→ **EXCERPT**
The account of the days of Creation show that the earth was already in existence. It does not tell of the creation of the materials that make up the earth, but it describes the bringing of order out of the matter. A distinction is also made between the creation of the heaven and the earth, and the subsequent regulation and ordering of things.

There was no light in the earth prior to the time when Divine energy moved on the surface of the waters. Since there was no sun, the days were apparently marked by a dull light, which was eventually enough to distinguish day from night. “God called the light Day, and the darkness he called Night. And the evening and the morning were the first day.” (vs. 5) The wording of the order of evening and morning, compares with the Hebrew solar days.

The question may be asked, how was so much accomplished in one day? The scripture says, “Beloved, be not ignorant of this one thing, that one day is with the Lord as a thousand years, and a thousand years as one day.” (II Pet. 3:8) We understand from this verse that a creative day was not a twenty-four-hour day, and that God counts time much differently than we do. There were six creative days, after which the Lord rested from his work on the seventh day.

→ **JOBS**
[a] Reproduce word for word the part of the passage on the days of Creation from "The account of" up to and including "Hebrew solar days.".
[b] Answer these questions using the passage on the days of Creation:
(i) What did God call the darkness?
(ii) Since there was no sun, what apparently marked the days?
(iii) On which day did the Lord rest from his work?
[c] Continue the passage on the days of Creation, starting after its last sentence.
The material that follows has no connection to the passage on the days of Creation.

→ **STORED DATA**
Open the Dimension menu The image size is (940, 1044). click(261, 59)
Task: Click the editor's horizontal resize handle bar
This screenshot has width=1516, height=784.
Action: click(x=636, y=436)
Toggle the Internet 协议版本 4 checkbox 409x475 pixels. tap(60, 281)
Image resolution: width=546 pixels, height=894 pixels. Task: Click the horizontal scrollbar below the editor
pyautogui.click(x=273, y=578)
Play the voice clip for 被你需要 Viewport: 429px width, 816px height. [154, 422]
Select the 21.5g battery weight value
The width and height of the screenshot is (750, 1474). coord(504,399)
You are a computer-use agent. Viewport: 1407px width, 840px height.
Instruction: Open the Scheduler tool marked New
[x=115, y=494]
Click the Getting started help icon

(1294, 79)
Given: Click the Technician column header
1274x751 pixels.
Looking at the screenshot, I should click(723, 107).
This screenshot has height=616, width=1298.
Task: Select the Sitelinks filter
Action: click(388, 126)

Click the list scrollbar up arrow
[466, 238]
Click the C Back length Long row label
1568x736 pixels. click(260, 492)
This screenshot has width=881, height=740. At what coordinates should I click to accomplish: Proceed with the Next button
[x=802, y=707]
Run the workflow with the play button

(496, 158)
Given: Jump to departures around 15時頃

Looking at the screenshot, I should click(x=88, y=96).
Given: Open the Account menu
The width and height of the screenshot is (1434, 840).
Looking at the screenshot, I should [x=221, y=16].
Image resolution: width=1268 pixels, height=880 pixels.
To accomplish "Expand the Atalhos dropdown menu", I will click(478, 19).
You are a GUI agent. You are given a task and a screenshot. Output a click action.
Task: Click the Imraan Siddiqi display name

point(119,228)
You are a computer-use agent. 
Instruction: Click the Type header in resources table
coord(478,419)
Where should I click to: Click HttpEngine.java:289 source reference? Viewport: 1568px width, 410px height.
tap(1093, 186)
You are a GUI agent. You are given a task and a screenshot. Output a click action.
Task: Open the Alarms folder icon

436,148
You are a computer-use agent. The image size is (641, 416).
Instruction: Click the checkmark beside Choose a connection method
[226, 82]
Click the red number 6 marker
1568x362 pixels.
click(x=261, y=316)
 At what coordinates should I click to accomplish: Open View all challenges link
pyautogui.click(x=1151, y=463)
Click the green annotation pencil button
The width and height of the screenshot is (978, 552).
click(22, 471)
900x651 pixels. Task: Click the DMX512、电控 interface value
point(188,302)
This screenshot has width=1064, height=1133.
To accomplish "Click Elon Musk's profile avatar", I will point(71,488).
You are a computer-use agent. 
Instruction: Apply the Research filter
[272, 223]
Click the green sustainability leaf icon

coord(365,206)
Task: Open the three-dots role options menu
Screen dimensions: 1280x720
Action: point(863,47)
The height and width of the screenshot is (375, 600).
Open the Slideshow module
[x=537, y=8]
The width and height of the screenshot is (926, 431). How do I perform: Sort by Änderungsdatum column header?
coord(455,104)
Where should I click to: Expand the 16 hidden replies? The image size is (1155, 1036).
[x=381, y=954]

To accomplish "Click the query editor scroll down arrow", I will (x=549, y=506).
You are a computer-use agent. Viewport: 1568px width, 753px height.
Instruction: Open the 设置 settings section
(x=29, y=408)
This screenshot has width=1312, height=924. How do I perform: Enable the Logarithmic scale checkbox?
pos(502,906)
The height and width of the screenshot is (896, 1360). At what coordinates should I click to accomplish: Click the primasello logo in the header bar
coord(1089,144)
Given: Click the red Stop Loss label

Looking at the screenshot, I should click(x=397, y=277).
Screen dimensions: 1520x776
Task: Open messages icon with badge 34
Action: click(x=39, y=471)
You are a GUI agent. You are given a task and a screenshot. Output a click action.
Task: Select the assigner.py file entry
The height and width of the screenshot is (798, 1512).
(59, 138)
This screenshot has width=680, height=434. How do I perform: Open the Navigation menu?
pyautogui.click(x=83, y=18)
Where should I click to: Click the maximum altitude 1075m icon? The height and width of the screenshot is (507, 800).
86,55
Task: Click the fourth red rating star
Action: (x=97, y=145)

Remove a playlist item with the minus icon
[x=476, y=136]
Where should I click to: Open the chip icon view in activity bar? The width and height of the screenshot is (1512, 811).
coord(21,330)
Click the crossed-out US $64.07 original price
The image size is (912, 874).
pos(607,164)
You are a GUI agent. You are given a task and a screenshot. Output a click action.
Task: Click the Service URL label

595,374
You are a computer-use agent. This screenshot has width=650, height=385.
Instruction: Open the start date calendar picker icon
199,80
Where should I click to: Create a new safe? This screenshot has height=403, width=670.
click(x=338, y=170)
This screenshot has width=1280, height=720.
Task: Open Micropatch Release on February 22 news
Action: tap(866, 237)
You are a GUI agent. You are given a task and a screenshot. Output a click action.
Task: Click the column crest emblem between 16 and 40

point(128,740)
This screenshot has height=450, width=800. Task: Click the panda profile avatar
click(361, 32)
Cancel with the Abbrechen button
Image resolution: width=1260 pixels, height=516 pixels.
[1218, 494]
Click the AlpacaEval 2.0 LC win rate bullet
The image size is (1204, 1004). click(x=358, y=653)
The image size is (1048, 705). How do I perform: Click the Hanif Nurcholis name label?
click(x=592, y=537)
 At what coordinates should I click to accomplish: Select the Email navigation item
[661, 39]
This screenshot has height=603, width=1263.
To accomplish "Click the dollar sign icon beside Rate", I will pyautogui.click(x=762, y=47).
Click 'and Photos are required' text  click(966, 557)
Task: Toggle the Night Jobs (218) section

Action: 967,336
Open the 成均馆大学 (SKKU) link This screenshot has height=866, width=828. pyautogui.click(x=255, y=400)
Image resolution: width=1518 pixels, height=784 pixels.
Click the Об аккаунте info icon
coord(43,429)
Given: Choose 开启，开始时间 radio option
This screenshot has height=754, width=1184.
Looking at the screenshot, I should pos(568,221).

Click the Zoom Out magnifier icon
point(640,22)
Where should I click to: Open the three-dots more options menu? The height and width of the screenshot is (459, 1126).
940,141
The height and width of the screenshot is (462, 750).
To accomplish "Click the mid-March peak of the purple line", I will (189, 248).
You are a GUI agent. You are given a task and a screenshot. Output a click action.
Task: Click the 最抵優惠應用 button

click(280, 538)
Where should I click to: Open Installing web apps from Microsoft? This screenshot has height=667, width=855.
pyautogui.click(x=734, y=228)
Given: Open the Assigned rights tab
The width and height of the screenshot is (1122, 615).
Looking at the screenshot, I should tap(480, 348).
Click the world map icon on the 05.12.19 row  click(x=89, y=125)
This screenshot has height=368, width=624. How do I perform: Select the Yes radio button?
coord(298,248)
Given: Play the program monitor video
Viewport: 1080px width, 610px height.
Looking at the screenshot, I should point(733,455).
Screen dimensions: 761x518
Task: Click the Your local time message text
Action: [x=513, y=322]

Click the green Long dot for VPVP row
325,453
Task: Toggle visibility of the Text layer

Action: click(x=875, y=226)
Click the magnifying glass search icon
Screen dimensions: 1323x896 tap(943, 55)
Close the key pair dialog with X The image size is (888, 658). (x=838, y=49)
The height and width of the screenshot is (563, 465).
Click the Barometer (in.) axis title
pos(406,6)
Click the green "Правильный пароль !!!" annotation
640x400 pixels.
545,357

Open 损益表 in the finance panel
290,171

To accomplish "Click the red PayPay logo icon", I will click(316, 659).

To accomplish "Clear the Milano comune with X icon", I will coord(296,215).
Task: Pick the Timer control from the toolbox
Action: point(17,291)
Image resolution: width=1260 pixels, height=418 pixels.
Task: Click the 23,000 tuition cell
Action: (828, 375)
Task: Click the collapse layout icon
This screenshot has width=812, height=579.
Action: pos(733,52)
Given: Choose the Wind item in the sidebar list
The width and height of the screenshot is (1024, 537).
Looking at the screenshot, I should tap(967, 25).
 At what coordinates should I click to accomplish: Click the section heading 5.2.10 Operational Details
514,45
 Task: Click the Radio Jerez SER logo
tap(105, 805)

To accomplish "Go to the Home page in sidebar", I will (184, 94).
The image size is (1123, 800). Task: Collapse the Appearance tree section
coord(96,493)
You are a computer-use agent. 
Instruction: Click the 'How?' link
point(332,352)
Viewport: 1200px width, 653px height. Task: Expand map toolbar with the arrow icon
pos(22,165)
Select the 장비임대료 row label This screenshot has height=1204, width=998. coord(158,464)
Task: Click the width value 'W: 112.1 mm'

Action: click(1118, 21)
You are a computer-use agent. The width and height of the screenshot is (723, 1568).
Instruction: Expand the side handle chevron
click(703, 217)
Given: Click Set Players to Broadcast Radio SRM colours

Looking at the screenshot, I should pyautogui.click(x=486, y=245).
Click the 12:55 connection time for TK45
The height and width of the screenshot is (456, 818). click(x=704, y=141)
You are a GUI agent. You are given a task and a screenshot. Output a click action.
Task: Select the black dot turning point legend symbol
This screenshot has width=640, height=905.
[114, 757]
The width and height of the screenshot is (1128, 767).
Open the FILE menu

→ **ANSWERS GIVEN**
[a]
The account of the days of Creation show that the earth was already in existence. It does not tell of the creation of the materials that make up the earth, but it describes the bringing of order out of the matter. A distinction is also made between the creation of the heaven and the earth, and the subsequent regulation and ordering of things.

There was no light in the earth prior to the time when Divine energy moved on the surface of the waters. Since there was no sun, the days were apparently marked by a dull light, which was eventually enough to distinguish day from night. “God called the light Day, and the darkness he called Night. And the evening and the morning were the first day.” (vs. 5) The wording of the order of evening and morning, compares with the Hebrew solar days.

[b]
(i) Night
(ii) A dull light
(iii) The seventh day

[c]
During the second day, after creating the atmosphere, God caused the “dry land” to appear. (Gen. 1:7-9) Vegetation began on the third day, although it did not reach perfection of growth until after the light of the sun penetrated the atmosphere. Next, during the fourth day, came the appearance of the sun and the moon. “Let there be lights” (vs. 14), “The greater light to rule the day, and the lesser light to rule the night: he made the stars also.” (vs. 16) The implication is that the sun, moon, and stars were created long before, but had never shined their light upon the earth because of the veil around it.

On the fifth day, “God said, Let the waters bring forth abundantly the moving creature that hath life, and fowl that may fly above the earth, … and God saw that it was good.” (vss. 20,21) He next created the “living creature after his kind, cattle, and creeping thing, and beast of the earth after his kind: and it was so.” (vs. 24) During this sixth day, he created the ‘living creature,’ (Nephesh, Hebrew for a breathing creature, a sentient being, Strong’s Bible Concordance, #5315) It implies a self-conscious life, as distinguished from plants.

It is important to note that our account leaves out entirely the other worlds/planets in our universe. It discusses only the things pertaining to this world, and relates to the ordering of it for human habitation.